The scholar, for his important role in naming the Kee’s first-born, received a fee of sixty cents, and Mun Ki considered the money well spent, for he was certain that his child was properly launched; but Dr. Whipple, who was then much concerned with the manner in which his own children and grandchildren were occupying themselves in Hawaii, was even more deeply impressed by the incident. He recognized it as symbolizing one of the strengths of the Chinese: “They exist within a hierarchy of generations. Their names tell where they belong, and remind them of their parents’ hopes for them. A Chinese lives within a defined system, and it’s a good one. No matter where he goes, his name is listed in a village, and that’s home. We Americans drift where we will. We have no name, no home, no secure address. I’d like to know more about the Chinese.”
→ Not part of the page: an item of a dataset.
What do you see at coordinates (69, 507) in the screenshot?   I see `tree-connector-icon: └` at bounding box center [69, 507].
So although he was then sixty-seven years old and preoccupied with important matters, John Whipple began his last scientific work: a study of the Chinese whom he had brought to Hawaii, and much of what we know today about those early Orientals—those strange, secret people imported to work the sugar—we know from what he wrote. It was Whipple who cast
a shadow of fear across the other sugar planters by publishing an article in the Honolulu Mail: “We are deluding ourselves if we persist in the belief that these intelligent, thrifty and hard-working people will long be content to stay upon the plantations. Their natural destiny is to work as accountants and mechanics in our cities. They will be excellent schoolteachers and I suppose some will become bankers and enterprisers of great force. As soon as their indentures are discharged, they are flocking to our cities to open stores. More and more, the commerce of our countryside will fall into their industrious hands. Therefore, it behooves us to look about and find other workmen to take care of our cane fields for us; for the Chinese are not going to persist in a condition of servitude. They will learn to read and write, and when they have done this, they will demand a share in the government of these islands.
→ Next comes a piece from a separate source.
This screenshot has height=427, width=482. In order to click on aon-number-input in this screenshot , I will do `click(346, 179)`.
“There may be some who decry this development, but I for one applaud it. Hawaii will be a stronger community when we use our Chinese to their fullest advantage, and just as I would never have been content to be merely a field hand, doing the same chore over and over again, so I am gratified when I see another man who, like me, is determined to better himself. At one point, when I was engaged in the business of bringing Chinese to these islands, I believed that when their indentures were discharged they would return to China. Now I am convinced that they will not do so. They have become part of Hawaii and we should encourage them to follow in our footsteps. Let them become educated. Let them initiate new industries. Let them become fellow citizens. For through them the dying Hawaiian race will be regenerated.”
Honolulu’s reaction was simple and dramatic: “The sonofabitch ought to be horsewhipped!”